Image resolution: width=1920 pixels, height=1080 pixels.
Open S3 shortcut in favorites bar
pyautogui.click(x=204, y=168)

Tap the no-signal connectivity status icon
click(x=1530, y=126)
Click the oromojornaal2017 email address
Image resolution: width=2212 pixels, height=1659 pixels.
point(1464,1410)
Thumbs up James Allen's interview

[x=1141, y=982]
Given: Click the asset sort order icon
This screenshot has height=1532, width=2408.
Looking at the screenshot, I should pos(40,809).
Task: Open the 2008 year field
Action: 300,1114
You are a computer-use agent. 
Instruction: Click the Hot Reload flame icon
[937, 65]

**WHAT TO PRODUCE:**
Go to the line in the listing above that has "You are a computer-use agent." in it. Set down that line and each one after it, exactly.

**ANSWER BELOW:**
You are a computer-use agent. 
Instruction: Click the Hot Reload flame icon
[937, 65]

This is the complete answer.